Puede que el ejército de verdad hubiera marchado hacia el embarcadero, pero a la entrada del puente aparecieron las negras capas de hombres a caballo. Los nilfgaardianos habían atravesado las defensas y llegado hasta el puente, las tablas resonaban con los cascos de los caballos. Algunos de los soldados que se habían quedado echaron a correr de nuevo, otro se quedaron quietos e indecisos. Cahir maldijo. En nilfgaardiano. Pero nadie excepto el brujo se dio cuenta.
—Hay que terminar lo que se empieza —bufó Geralt, apretando la espada en el puño—. ¡Vamos a por ellos! Hay que calentar a nuestro ejército.
—Geralt. —Cahir se detuvo, lo miró inseguro—. ¿Quieres que... que mate a los míos? No puedo...
—Yo me cago en esta guerra. —El brujo apretó los dientes—. Pero se trata de Milva. Te has unido a la compañía. Toma una decisión. Vas conmigo o estás del lado de los de las capas negras. Rápido.
—Voy contigo.
Y sucedió así que un brujo y un nilfgaardiano aliado suyo gritaron salvajemente, hicieron un molinete con la espada y saltaron sin pensárselo, dos camaradas, dos amigos y compañeros, a la lucha contra un enemigo común, a una lucha desigual. Y aquello fue su bautismo de fuego. Un bautismo de fuego en la lucha común, la rabia, la locura y la muerte. Iban a la muerte, ellos, los dos camaradas. Así lo pensaban. No podían sin embargo saber que no iban a morir aquel día, en aquel mismo puente que cruzaba el río Yaruga. No sabían que a ambos les estaba destinada otra muerte. En otro lugar y en otro tiempo.
Los nilfgaardianos tenían en las mangas unos bordados de plata que representaban a un escorpión. Cahir rajó a dos con raudos golpes de su larga espada. Geralt cosió a otros dos con tajos de su sihill. Luego saltó a la balaustrada del puente y corriendo por ella atacó a los que quedaban. Era un brujo, mantener el equilibrio era un juego de niños para él, pero su acrobacia asombró y desconcertó a los atacantes. Y murieron, asombrados y desconcertados, a causa del corte de una hoja enanil para la que las cotas de malla eran como de lana. La sangre regó las resbaladizas tablas del puente.

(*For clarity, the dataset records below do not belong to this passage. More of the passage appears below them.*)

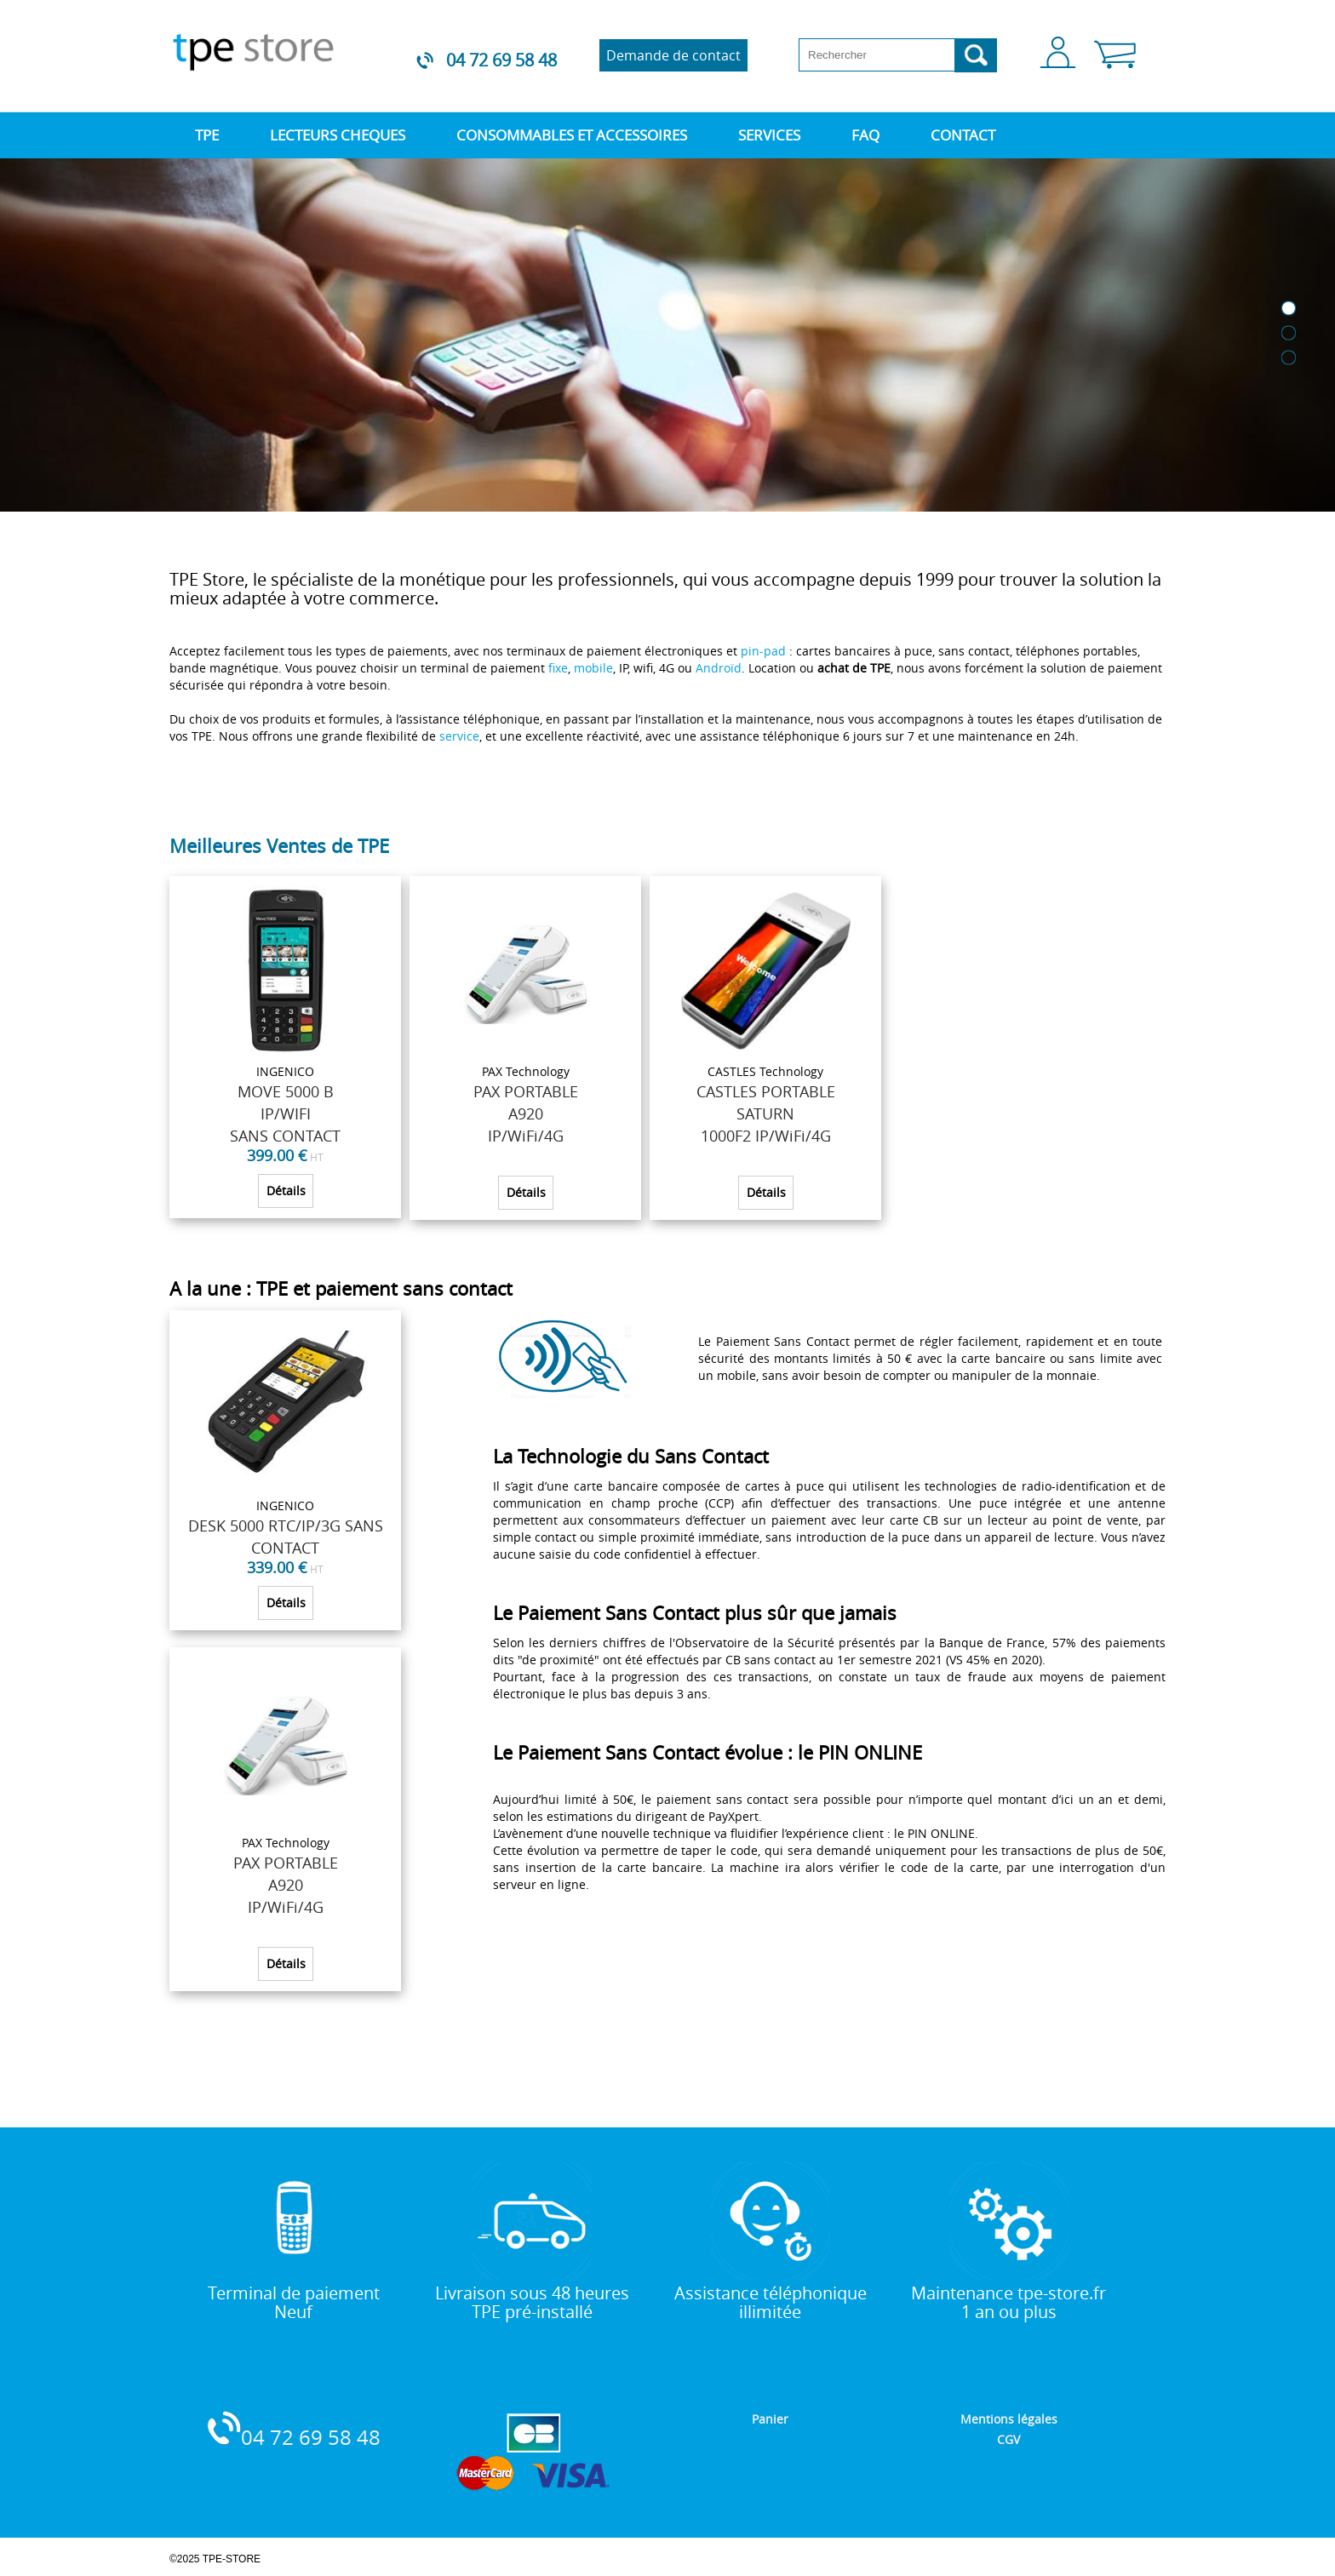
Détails (286, 1190)
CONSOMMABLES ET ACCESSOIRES (571, 135)
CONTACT (963, 135)
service (459, 736)
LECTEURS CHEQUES (337, 135)
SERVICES (769, 135)
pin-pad (763, 651)
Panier (770, 2419)
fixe (558, 668)
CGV (1008, 2439)
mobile (593, 668)
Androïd (719, 668)
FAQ (865, 135)
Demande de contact (673, 55)
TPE (207, 135)
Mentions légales (1008, 2419)
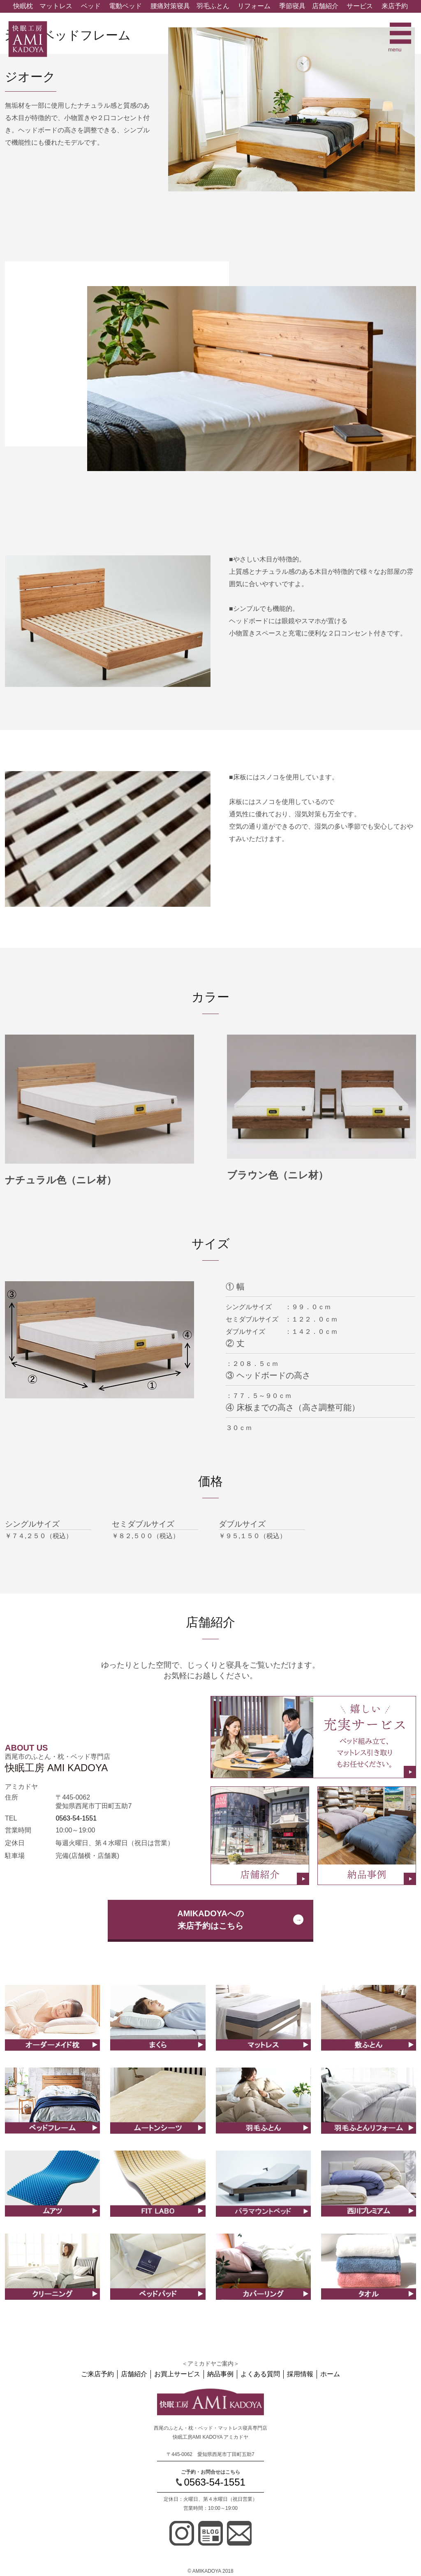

Observando la ventaja en las armas de sus caudillos, el ejército del puente, ya numéricamente elevado, alzó un grito a coro, un aullido en el que se escuchaba la moral que regresaba y el espíritu guerrero que se acumulaba. Y sucedió así que los que poco antes habían sido desertores llenos de pánico se lanzaron sobre los nilfgaardianos como lobos rabiosos, cortando con las espadas y las hachas, clavando con las picas, golpeando con las mazas y las alabardas. Estallaron las balaustradas, los caballos volaron al río junto con sus jinetes de negras capas. El ejército aullante se lanzó sobre la entrada del puente, empujando a Geralt y Cahir, caudillos por casualidad, sin dejarles hacer aquello que querían hacer. Y lo que querían era retroceder sigilosamente, volver a por Milva y largarse a la orilla izquierda.
La lucha continuaba en el embarcadero. Los nilfgaardianos rodeaban y cortaban el paso al puente a los soldados que no habían huido, éstos se defendían con saña desde detrás de unas barricadas construidas con troncos de pinos y cedros. Al ver a los que se acercaban, el puñado de defensores lanzó un grito de alegría. Pero era algo demasiado precipitado. La compacta cuña de refuerzo había empujado y arrojado a los nilfgaardianos del puente, sin embargo ahora, a la entrada del puente, se lanzaron sobre ellos los contraataques por el flanco de la caballería. Si no hubiera sido por las barricadas y las pilas de troncos del embarcadero, que frenaban tanto la huida como el ímpetu de la caballería, la infantería hubiera sido disuelta en un abrir y cerrar de ojos. Apoyados en las pilas de troncos, los soldados comenzaron una lucha feroz.